You need a therapist.

So, you wait for a good day and muster what little energy you have and go to your doctor to get a referral to a therapist. You explain to the doctor what you are going through and take several tests. Then, after a waiting period of up to several weeks, you go to meet with the therapist. And you must yet again explain what you have been going through and take several more tests. You might then be referred to someone else – that specific therapist might not be suited for you. So, you wait a few more weeks and do it all-over again.

And this is assuming you even have the money for it. If you have gotten to this point, you might have racked up some debt because you have not been able to work, and you have not been paying your bills (even if you initially had the money for it). Maybe you are lucky and have parents who can pay it for you, if not you have to go to NAV (the state) for help.

So, you go to them and explain yourself. You must then fill out several applications and chase down paperwork you have never even heard of before. Then you get an appointment with a councillor. You get more paperwork. You then get assign to your actual councillor, and you get more things to do. You have to work hard to get help for your depression, all the while being in a state where you are likely not able to do that work.
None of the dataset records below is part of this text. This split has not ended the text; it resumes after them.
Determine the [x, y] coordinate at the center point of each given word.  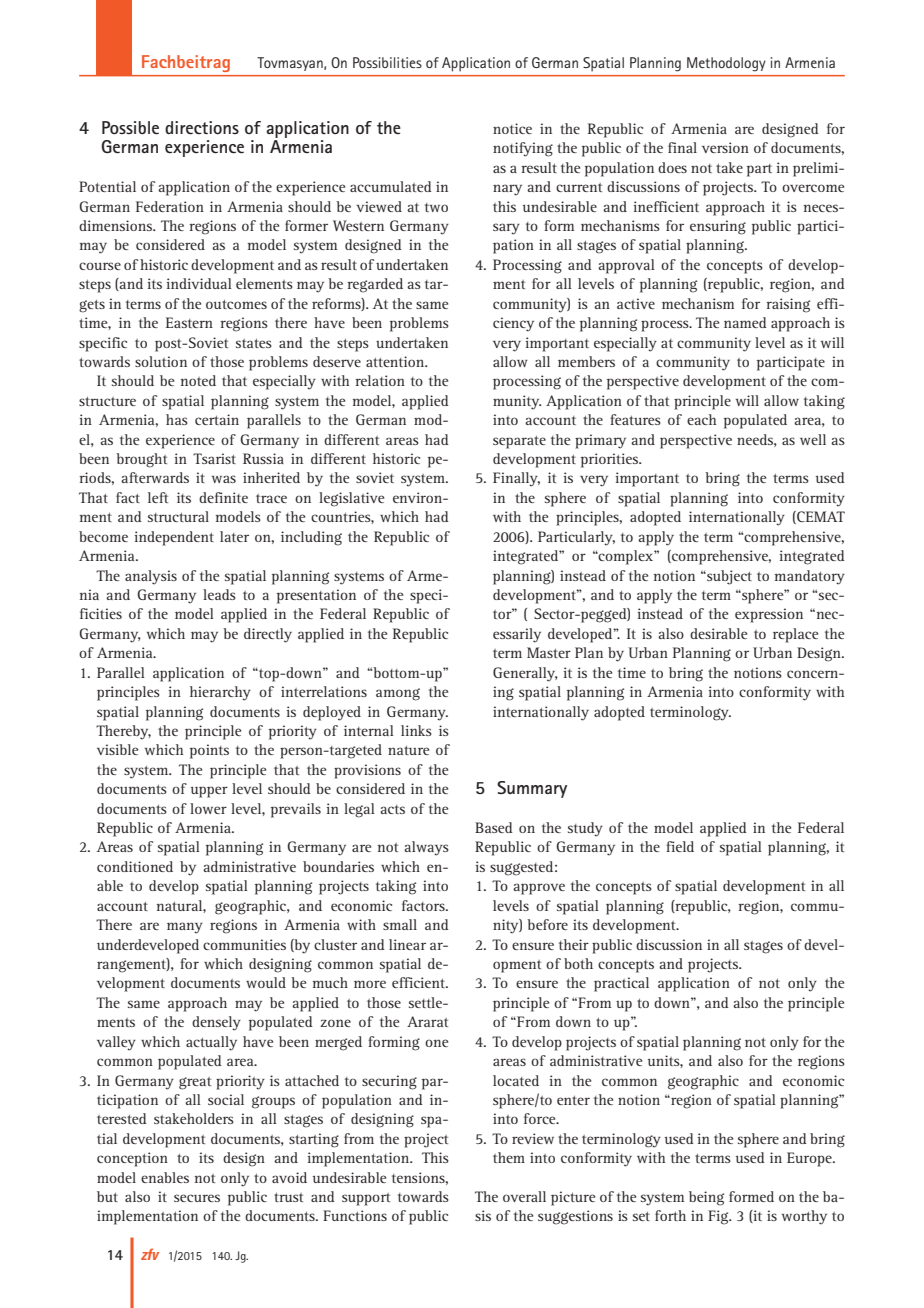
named [745, 322]
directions [202, 127]
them [509, 1157]
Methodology [726, 64]
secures [197, 1198]
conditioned [135, 866]
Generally [525, 674]
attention [396, 361]
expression [769, 615]
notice [512, 128]
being [706, 1198]
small [400, 924]
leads [219, 594]
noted [198, 380]
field [680, 846]
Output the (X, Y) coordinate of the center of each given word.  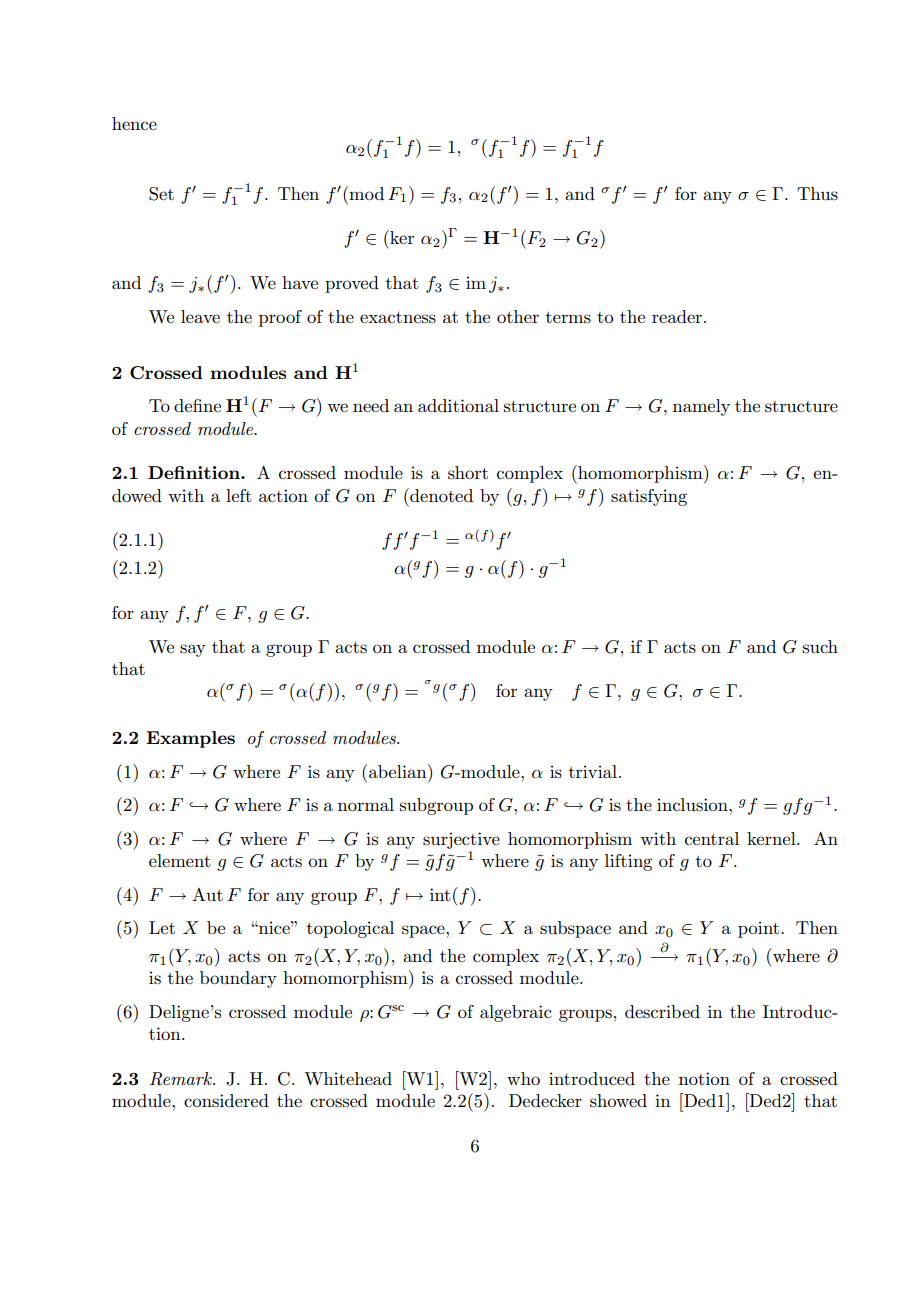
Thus (817, 194)
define (197, 405)
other (518, 316)
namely (701, 407)
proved (352, 284)
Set (161, 194)
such (820, 647)
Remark (182, 1079)
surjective (461, 840)
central (712, 838)
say (193, 650)
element (180, 860)
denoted (440, 495)
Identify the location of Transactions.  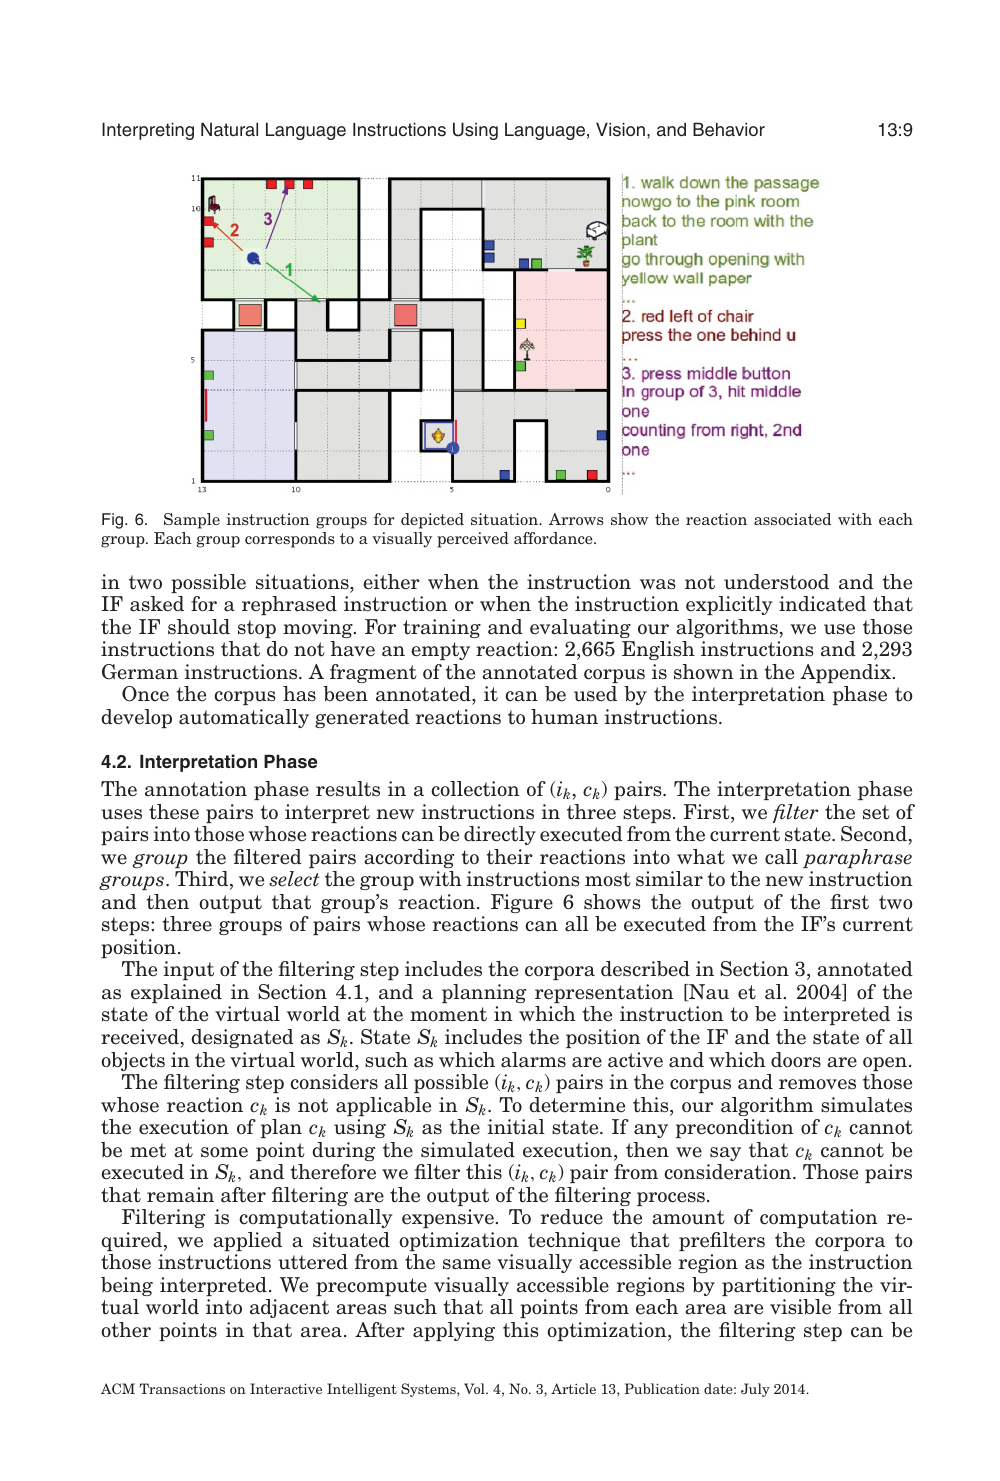
(182, 1388).
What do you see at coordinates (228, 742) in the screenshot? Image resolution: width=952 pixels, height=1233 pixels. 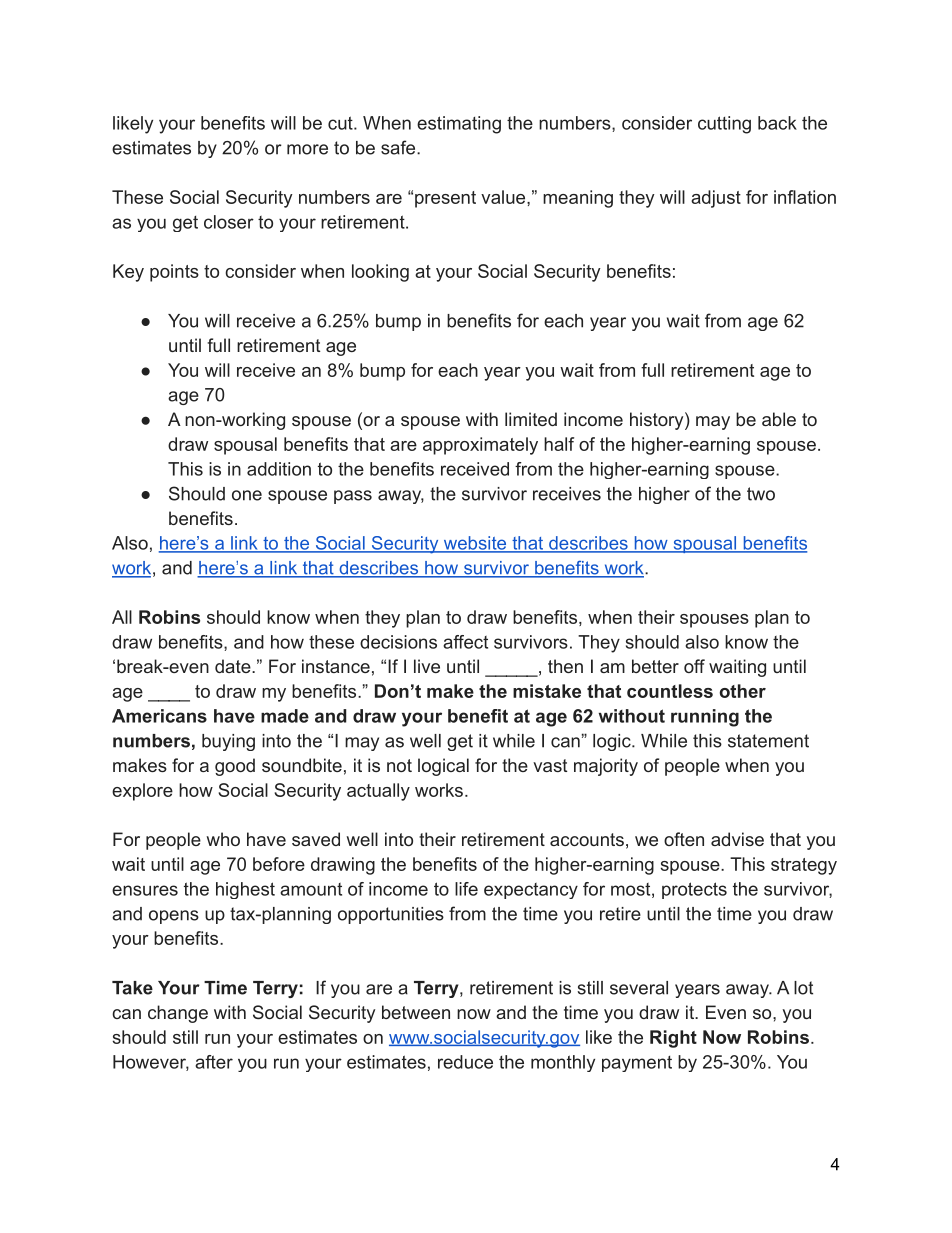 I see `buying` at bounding box center [228, 742].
You have to explain yourself again and again. Defend your pain again and again. Constantly met with a confusing mixture of sympathetic scrutiny and scepticism when you are ill equipped to meet it.

It seems insane to me, that the people with mental illnesses who are weakened and embarrassed and sick, are also the ones expected to work the hardest to get help. Even in a system as good as the Norwegian one, I feel like the system meant to help the ones in pain is not designed with us in mind. I feel like I must be healthy in order to have the right to be sick.

And of course, all of this is assuming you even know who to talk with and what to ask for in the first place.